- **DIRECTIVE**: Copy out each of the following entries word for word.

Entries in a dataset
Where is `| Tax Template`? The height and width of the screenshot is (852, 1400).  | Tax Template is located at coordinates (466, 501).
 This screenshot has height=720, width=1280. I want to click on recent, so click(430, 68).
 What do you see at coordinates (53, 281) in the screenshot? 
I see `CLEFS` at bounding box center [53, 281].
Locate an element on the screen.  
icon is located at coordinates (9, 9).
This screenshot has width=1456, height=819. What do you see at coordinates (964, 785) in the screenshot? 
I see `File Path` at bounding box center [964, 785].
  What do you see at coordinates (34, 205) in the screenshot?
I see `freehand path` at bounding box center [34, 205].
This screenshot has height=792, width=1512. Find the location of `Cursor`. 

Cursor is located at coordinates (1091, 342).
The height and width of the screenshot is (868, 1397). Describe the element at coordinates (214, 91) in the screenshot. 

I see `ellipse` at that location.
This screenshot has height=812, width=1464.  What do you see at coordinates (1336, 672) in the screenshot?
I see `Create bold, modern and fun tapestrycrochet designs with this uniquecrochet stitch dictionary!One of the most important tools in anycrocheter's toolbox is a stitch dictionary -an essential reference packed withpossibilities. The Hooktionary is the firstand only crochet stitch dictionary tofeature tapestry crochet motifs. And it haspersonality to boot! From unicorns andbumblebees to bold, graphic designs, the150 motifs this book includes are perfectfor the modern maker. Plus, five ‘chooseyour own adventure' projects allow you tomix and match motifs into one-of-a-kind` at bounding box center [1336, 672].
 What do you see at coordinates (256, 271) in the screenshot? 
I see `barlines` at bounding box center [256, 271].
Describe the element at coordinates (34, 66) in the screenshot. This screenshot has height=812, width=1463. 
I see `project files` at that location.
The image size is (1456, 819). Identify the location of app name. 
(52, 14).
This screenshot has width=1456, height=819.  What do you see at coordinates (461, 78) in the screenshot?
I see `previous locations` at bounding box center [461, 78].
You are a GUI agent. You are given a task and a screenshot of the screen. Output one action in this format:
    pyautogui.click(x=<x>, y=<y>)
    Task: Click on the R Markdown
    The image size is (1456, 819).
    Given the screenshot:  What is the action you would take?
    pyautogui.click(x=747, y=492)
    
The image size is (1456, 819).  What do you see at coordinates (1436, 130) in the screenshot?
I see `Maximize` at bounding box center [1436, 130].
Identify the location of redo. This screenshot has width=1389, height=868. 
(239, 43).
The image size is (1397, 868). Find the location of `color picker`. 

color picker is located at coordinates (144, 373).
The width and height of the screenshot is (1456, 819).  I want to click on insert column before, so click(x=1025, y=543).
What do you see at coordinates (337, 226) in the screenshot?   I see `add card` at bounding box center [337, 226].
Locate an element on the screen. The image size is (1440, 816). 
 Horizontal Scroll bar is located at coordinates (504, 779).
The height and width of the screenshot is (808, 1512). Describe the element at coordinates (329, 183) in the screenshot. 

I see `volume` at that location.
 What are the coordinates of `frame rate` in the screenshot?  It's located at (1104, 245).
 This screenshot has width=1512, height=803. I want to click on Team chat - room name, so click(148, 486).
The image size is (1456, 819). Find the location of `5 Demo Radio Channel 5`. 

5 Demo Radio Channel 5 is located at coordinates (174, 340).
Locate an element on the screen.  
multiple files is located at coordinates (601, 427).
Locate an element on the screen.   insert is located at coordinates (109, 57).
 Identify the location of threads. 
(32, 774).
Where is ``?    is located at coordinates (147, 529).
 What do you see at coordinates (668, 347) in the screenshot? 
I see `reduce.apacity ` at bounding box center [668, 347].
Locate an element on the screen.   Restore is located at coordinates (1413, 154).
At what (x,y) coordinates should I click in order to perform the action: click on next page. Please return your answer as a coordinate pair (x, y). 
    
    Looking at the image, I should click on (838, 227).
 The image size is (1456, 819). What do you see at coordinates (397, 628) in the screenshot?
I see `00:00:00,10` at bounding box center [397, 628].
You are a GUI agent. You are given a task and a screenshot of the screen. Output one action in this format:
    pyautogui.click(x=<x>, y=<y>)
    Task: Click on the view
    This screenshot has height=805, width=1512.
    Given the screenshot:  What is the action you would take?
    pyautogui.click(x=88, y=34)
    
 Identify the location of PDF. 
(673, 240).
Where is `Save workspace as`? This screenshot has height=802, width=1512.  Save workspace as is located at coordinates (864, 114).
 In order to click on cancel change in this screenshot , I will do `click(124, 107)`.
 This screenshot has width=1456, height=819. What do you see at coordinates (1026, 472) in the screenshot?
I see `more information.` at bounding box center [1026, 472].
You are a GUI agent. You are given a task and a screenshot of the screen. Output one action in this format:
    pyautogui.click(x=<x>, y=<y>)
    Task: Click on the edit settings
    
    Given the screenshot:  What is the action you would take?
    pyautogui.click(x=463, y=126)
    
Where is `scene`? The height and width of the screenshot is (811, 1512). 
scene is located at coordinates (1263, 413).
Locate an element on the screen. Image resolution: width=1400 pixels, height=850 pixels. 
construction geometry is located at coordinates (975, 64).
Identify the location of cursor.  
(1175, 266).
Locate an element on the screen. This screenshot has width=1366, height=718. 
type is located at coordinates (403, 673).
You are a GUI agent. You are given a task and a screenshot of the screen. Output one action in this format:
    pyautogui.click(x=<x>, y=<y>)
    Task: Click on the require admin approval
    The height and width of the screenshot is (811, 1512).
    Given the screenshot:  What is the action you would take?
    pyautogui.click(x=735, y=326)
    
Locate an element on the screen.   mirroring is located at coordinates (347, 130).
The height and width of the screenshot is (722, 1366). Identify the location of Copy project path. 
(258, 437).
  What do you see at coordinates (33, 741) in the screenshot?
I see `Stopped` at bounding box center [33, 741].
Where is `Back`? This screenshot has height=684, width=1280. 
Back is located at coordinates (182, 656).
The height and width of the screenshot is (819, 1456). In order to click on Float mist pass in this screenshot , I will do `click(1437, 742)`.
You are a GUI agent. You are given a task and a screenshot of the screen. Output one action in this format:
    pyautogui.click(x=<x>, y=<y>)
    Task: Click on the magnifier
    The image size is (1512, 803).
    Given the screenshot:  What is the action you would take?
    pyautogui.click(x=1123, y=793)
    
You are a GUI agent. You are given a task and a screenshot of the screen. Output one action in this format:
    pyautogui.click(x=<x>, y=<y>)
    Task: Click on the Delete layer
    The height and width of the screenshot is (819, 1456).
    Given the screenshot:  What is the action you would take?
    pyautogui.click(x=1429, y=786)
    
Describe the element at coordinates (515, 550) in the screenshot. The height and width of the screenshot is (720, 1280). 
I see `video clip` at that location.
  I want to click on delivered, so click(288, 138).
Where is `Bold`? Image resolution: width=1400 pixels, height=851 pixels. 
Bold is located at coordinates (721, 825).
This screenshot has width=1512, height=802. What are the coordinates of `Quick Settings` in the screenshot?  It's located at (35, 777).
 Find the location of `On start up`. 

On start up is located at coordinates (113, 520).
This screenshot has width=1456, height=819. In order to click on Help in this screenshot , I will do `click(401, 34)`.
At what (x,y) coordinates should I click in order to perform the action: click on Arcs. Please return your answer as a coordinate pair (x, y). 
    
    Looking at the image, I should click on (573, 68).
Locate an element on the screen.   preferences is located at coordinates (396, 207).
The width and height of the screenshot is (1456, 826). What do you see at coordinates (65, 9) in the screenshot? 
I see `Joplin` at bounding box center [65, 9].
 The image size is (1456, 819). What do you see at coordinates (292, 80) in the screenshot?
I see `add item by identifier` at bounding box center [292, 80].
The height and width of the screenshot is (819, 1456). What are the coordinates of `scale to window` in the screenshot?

- **THE RESPONSE**:
Where is `| Tax Template`? The height and width of the screenshot is (852, 1400).  | Tax Template is located at coordinates (466, 501).
 This screenshot has height=720, width=1280. I want to click on recent, so click(430, 68).
 What do you see at coordinates (53, 281) in the screenshot? 
I see `CLEFS` at bounding box center [53, 281].
Locate an element on the screen.  
icon is located at coordinates (9, 9).
This screenshot has width=1456, height=819. What do you see at coordinates (964, 785) in the screenshot? 
I see `File Path` at bounding box center [964, 785].
  What do you see at coordinates (34, 205) in the screenshot?
I see `freehand path` at bounding box center [34, 205].
This screenshot has height=792, width=1512. Find the location of `Cursor`. 

Cursor is located at coordinates (1091, 342).
The height and width of the screenshot is (868, 1397). Describe the element at coordinates (214, 91) in the screenshot. 

I see `ellipse` at that location.
This screenshot has height=812, width=1464.  What do you see at coordinates (1336, 672) in the screenshot?
I see `Create bold, modern and fun tapestrycrochet designs with this uniquecrochet stitch dictionary!One of the most important tools in anycrocheter's toolbox is a stitch dictionary -an essential reference packed withpossibilities. The Hooktionary is the firstand only crochet stitch dictionary tofeature tapestry crochet motifs. And it haspersonality to boot! From unicorns andbumblebees to bold, graphic designs, the150 motifs this book includes are perfectfor the modern maker. Plus, five ‘chooseyour own adventure' projects allow you tomix and match motifs into one-of-a-kind` at bounding box center [1336, 672].
 What do you see at coordinates (256, 271) in the screenshot? 
I see `barlines` at bounding box center [256, 271].
Describe the element at coordinates (34, 66) in the screenshot. This screenshot has height=812, width=1463. 
I see `project files` at that location.
The image size is (1456, 819). Identify the location of app name. 
(52, 14).
This screenshot has width=1456, height=819.  What do you see at coordinates (461, 78) in the screenshot?
I see `previous locations` at bounding box center [461, 78].
You are a GUI agent. You are given a task and a screenshot of the screen. Output one action in this format:
    pyautogui.click(x=<x>, y=<y>)
    Task: Click on the R Markdown
    The image size is (1456, 819).
    Given the screenshot:  What is the action you would take?
    pyautogui.click(x=747, y=492)
    
The image size is (1456, 819).  What do you see at coordinates (1436, 130) in the screenshot?
I see `Maximize` at bounding box center [1436, 130].
Identify the location of redo. This screenshot has width=1389, height=868. 
(239, 43).
The image size is (1397, 868). Find the location of `color picker`. 

color picker is located at coordinates (144, 373).
The width and height of the screenshot is (1456, 819).  I want to click on insert column before, so click(x=1025, y=543).
What do you see at coordinates (337, 226) in the screenshot?   I see `add card` at bounding box center [337, 226].
Locate an element on the screen. The image size is (1440, 816). 
 Horizontal Scroll bar is located at coordinates (504, 779).
The height and width of the screenshot is (808, 1512). Describe the element at coordinates (329, 183) in the screenshot. 

I see `volume` at that location.
 What are the coordinates of `frame rate` in the screenshot?  It's located at (1104, 245).
 This screenshot has width=1512, height=803. I want to click on Team chat - room name, so click(148, 486).
The image size is (1456, 819). Find the location of `5 Demo Radio Channel 5`. 

5 Demo Radio Channel 5 is located at coordinates (174, 340).
Locate an element on the screen.  
multiple files is located at coordinates (601, 427).
Locate an element on the screen.   insert is located at coordinates (109, 57).
 Identify the location of threads. 
(32, 774).
Where is ``?    is located at coordinates (147, 529).
 What do you see at coordinates (668, 347) in the screenshot? 
I see `reduce.apacity ` at bounding box center [668, 347].
Locate an element on the screen.   Restore is located at coordinates (1413, 154).
At what (x,y) coordinates should I click in order to perform the action: click on next page. Please return your answer as a coordinate pair (x, y). 
    
    Looking at the image, I should click on (838, 227).
 The image size is (1456, 819). What do you see at coordinates (397, 628) in the screenshot?
I see `00:00:00,10` at bounding box center [397, 628].
You are a GUI agent. You are given a task and a screenshot of the screen. Output one action in this format:
    pyautogui.click(x=<x>, y=<y>)
    Task: Click on the view
    This screenshot has height=805, width=1512.
    Given the screenshot:  What is the action you would take?
    pyautogui.click(x=88, y=34)
    
 Identify the location of PDF. 
(673, 240).
Where is `Save workspace as`? This screenshot has height=802, width=1512.  Save workspace as is located at coordinates (864, 114).
 In order to click on cancel change in this screenshot , I will do `click(124, 107)`.
 This screenshot has width=1456, height=819. What do you see at coordinates (1026, 472) in the screenshot?
I see `more information.` at bounding box center [1026, 472].
You are a GUI agent. You are given a task and a screenshot of the screen. Output one action in this format:
    pyautogui.click(x=<x>, y=<y>)
    Task: Click on the edit settings
    
    Given the screenshot:  What is the action you would take?
    pyautogui.click(x=463, y=126)
    
Where is `scene`? The height and width of the screenshot is (811, 1512). 
scene is located at coordinates (1263, 413).
Locate an element on the screen. Image resolution: width=1400 pixels, height=850 pixels. 
construction geometry is located at coordinates (975, 64).
Identify the location of cursor.  
(1175, 266).
Locate an element on the screen. This screenshot has width=1366, height=718. 
type is located at coordinates (403, 673).
You are a GUI agent. You are given a task and a screenshot of the screen. Output one action in this format:
    pyautogui.click(x=<x>, y=<y>)
    Task: Click on the require admin approval
    The height and width of the screenshot is (811, 1512).
    Given the screenshot:  What is the action you would take?
    pyautogui.click(x=735, y=326)
    
Locate an element on the screen.   mirroring is located at coordinates (347, 130).
The height and width of the screenshot is (722, 1366). Identify the location of Copy project path. 
(258, 437).
  What do you see at coordinates (33, 741) in the screenshot?
I see `Stopped` at bounding box center [33, 741].
Where is `Back`? This screenshot has height=684, width=1280. 
Back is located at coordinates (182, 656).
The height and width of the screenshot is (819, 1456). In order to click on Float mist pass in this screenshot , I will do `click(1437, 742)`.
You are a GUI agent. You are given a task and a screenshot of the screen. Output one action in this format:
    pyautogui.click(x=<x>, y=<y>)
    Task: Click on the magnifier
    The image size is (1512, 803).
    Given the screenshot:  What is the action you would take?
    pyautogui.click(x=1123, y=793)
    
You are a GUI agent. You are given a task and a screenshot of the screen. Output one action in this format:
    pyautogui.click(x=<x>, y=<y>)
    Task: Click on the Delete layer
    The height and width of the screenshot is (819, 1456).
    Given the screenshot:  What is the action you would take?
    pyautogui.click(x=1429, y=786)
    
Describe the element at coordinates (515, 550) in the screenshot. The height and width of the screenshot is (720, 1280). 
I see `video clip` at that location.
  I want to click on delivered, so click(288, 138).
Where is `Bold`? Image resolution: width=1400 pixels, height=851 pixels. 
Bold is located at coordinates (721, 825).
This screenshot has width=1512, height=802. What are the coordinates of `Quick Settings` in the screenshot?  It's located at (35, 777).
 Find the location of `On start up`. 

On start up is located at coordinates (113, 520).
This screenshot has width=1456, height=819. In order to click on Help in this screenshot , I will do `click(401, 34)`.
At what (x,y) coordinates should I click in order to perform the action: click on Arcs. Please return your answer as a coordinate pair (x, y). 
    
    Looking at the image, I should click on (573, 68).
Locate an element on the screen.   preferences is located at coordinates (396, 207).
The width and height of the screenshot is (1456, 826). What do you see at coordinates (65, 9) in the screenshot? 
I see `Joplin` at bounding box center [65, 9].
 The image size is (1456, 819). What do you see at coordinates (292, 80) in the screenshot?
I see `add item by identifier` at bounding box center [292, 80].
The height and width of the screenshot is (819, 1456). What are the coordinates of `scale to window` in the screenshot?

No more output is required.